Mais le plus souvent, c’est la fatigue et le stress qui vous laissent indisponible pour tout le reste. En 2012, une vaste enquête menée par le cabinet Technologia aboutissait à la conclusion que les problématiques intimes des salariés sont inextricablement liées aux pressions du milieu professionnel. Pour 66,6 % des sondés (70 % chez les cadres), le stress au travail a un impact négatif sur leur vie sexuelle et amoureuse, avec notamment des problèmes érectiles chez les hommes et de lubrification chez les femmes. Plus globalement, 72,6 % des répondants reconnaissent que la fatigue accumulée durant leur journée de travail les a déjà empêchés d’avoir une relation sexuelle le soir. « Ne jamais pouvoir faire l’amour quand on le désire, cela revient à donner au travail un pouvoir symbolique sur la vie personnelle, la vie amoureuse et sexuelle. Il arrive alors que certains salariés changent d’emploi pour de telles raisons, sans jamais l’expliciter officiellement », soulignait le rapport.
Emprise du travail sur nos désirs
La massification du travail hybride à la suite de la pandémie a semblé défaire partiellement l’emprise exercée par la vie professionnelle sur nos désirs. Une sorte de nouvelle lune de miel avec sa propre organisation quotidienne. Gérer plus librement le temps durant la journée, se soustraire au panoptique de la vie de bureau, éviter les transports qui épuisent : tout cela contribue finalement à réorienter son désir ailleurs qu’entre les quatre murs de l’open space. D’après une étude QAPA de 2022, 72 % des personnes interrogées déclarent ainsi faire plus l’amour avec leur conjoint lorsqu’ils sont en télétravail.

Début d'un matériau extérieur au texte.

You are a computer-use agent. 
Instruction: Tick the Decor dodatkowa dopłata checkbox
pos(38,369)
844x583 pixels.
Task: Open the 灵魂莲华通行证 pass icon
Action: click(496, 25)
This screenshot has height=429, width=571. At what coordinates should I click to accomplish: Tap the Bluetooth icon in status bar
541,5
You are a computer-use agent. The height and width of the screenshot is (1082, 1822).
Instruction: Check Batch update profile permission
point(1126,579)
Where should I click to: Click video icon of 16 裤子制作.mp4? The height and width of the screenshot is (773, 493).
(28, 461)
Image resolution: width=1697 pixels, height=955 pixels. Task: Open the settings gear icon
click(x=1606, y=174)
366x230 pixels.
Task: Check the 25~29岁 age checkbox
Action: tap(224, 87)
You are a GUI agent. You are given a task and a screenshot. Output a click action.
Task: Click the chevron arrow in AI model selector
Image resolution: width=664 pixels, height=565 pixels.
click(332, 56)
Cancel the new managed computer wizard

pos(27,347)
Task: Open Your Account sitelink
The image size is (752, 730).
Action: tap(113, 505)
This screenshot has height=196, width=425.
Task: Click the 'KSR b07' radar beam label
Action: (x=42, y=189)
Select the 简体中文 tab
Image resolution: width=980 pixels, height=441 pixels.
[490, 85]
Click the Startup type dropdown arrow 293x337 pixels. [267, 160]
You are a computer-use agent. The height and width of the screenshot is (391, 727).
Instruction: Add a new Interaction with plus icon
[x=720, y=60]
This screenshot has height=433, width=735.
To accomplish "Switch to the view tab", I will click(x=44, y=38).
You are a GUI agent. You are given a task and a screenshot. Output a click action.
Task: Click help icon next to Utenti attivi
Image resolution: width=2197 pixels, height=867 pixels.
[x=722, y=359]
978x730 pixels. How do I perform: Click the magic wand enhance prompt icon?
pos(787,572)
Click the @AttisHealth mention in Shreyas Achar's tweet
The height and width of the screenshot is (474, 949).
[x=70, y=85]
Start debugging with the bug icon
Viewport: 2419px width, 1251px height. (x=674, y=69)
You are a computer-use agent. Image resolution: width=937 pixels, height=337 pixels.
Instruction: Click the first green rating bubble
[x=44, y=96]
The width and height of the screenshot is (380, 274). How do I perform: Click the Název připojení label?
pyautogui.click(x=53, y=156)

A l’aune des mutations de cette économie libidinale, on peut interpréter l’actuel retour au bureau imposé par certaines entreprises comme une volonté de réinstaurer une exclusivité relationnelle, ainsi que le ferait un amant possessif (c’est lui ou moi !). Si Amazon ou J.P. Morgan veulent faire rentrer les salariés au bercail, ce n’est pas tant pour favoriser les interactions informelles et l’intelligence collective que pour éviter de voir leur énergie libidinale trouver de nouveaux débouchés.